§ 1. Mrs. Helen Jackson
To ask the Secretary of State for Education and Employment if unemployed people will be required to make a personal contribution to support given under access to work. 
§ The Parliamentary Under-Secretary of State for Education and Employment (Mr. James Paice)
Unemployed people will not be required to make a contribution to approved support under access to work.
§ Mrs. Jackson
I wish slightly to extend my question so that the Minister can tell us whether the Government's U-turn on increasing the budget for access to work so that individuals in work can also benefit is a result, in his view, of impressive campaigning for restoration by disabled people throughout the country in work and out of work.
One of my constituents is Julie Smethurst, a self-employed Braillist. Will the Minister take the opportunity to clarify whether she, as a self-employed worker, will be able to benefit from restoration for the maintenance of her essential equipment, which enables her to stay in work?
§ Mr. Paice
The hon. Lady obviously has not studied what has already been going on, or she would not have been so nonplussed by my main answer. We have studied what took place in access to work and the increasing demands that were being made on it last year. That is why the Government made available a 50 per cent. increase for access to work's budget this year. That is a clear demonstration of the Government's understanding of the importance of access to work for disabled people.
The hon. Lady should know that self-employed people will be eligible again for access to work as from 1 June. My noble Friend the Minister of State, who deals specifically with these matters in the Department, is reviewing precisely the terms of assistance for self-employed people under access to work, but I can confirm that they will be eligible.
§ Mr. David Nicholson
The earlier exchange that my hon. Friend had with the hon. Lady is the best example that I can remember in recent years of a typical Labour party smear falling, as it were, at the first fence. Will my hon. Friend continue his efforts to improve all the resources and services that are available to unemployed people, whatever their age? Will he contrast this country's record in reducing the number of unemployed of all ages with the records of countries that until recently were governed by socialist Governments, such as France and Spain?
§ Mr. Paice
I am not even sure that the hon. Lady's question reached the first fence, but the idea of a smear jumping a fence leaves me somewhat perturbed. It is more likely that it slipped over before it started.

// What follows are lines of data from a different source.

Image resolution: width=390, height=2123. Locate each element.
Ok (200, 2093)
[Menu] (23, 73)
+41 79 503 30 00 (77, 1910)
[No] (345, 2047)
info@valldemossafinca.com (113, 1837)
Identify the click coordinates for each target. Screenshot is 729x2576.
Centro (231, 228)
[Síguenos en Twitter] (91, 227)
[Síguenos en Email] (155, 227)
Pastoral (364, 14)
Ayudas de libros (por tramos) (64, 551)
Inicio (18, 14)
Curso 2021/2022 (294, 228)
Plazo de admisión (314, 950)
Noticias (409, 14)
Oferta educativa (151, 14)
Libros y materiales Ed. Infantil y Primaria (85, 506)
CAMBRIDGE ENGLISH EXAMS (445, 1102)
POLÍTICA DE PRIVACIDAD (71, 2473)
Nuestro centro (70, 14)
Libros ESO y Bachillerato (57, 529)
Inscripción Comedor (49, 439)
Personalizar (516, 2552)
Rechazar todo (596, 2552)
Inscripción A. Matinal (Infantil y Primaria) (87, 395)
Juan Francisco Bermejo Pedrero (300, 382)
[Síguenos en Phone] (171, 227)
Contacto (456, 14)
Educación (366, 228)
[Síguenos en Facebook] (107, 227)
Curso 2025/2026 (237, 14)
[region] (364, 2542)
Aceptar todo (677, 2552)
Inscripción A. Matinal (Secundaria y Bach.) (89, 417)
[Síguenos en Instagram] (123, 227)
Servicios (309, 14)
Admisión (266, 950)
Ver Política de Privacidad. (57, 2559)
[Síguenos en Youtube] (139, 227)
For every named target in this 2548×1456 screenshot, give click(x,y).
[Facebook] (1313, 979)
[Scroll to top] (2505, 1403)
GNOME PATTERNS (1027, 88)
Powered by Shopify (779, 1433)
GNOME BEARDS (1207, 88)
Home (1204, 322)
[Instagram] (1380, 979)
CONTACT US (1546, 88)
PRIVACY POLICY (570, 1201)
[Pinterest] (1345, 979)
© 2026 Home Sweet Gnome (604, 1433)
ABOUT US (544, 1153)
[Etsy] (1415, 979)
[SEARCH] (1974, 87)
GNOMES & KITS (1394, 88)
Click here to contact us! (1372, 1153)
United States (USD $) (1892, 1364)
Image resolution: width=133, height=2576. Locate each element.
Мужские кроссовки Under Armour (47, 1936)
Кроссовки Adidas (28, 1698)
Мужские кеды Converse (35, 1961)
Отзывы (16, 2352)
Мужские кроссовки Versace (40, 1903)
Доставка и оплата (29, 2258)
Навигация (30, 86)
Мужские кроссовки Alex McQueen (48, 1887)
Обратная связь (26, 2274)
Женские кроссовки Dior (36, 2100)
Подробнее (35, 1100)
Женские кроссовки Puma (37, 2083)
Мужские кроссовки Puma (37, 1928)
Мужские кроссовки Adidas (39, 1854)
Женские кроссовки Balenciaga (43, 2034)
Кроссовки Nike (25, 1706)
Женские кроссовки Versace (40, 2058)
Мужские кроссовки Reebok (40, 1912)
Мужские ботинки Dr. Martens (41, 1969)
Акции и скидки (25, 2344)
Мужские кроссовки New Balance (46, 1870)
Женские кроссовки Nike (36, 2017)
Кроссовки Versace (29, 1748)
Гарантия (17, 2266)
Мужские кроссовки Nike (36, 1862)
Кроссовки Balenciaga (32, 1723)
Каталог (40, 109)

418 My hon. Friend is entirely right to draw careful attention to the Government's success in reducing unemployment for all people, be they disabled or otherwise. Through access to work and the Disability Discrimination Act 1995, the Government have put in place important measures to help disabled people, but he is also right to identify the fact that jobs are created by successful businesses. The countries to which he has drawn attention, such as France, have prevented their businesses from being successful and from creating jobs because they have burdened them with the minimum wage, the social chapter and various other burdens on employers, which act against the interests of all people, disabled or otherwise.
§ Mr. Llwyd
I welcome the access to work budget increase, but has the Minister considered the effect of employer contributions on smaller firms? Surely it is not right that multinationals and small firms employing typically fewer than 20 people should pay the same amount of contributions. Will he consider targeting the scheme slightly better and enabling smaller firms to take on more disabled people?
§ Mr. Paice
Eighty-four per cent. of disabled people are employed in firms of more than 20 employees—more than the number employed in firms of fewer than 20 employees, which are exempted from the Disability Discrimination Act. It is not possible specifically to target help at smaller firms, because the legislation says that access to work is assistance to the individual, not to the firm. Therefore, in terms of the size of firms, we are prevented from discriminating in targeting the scheme.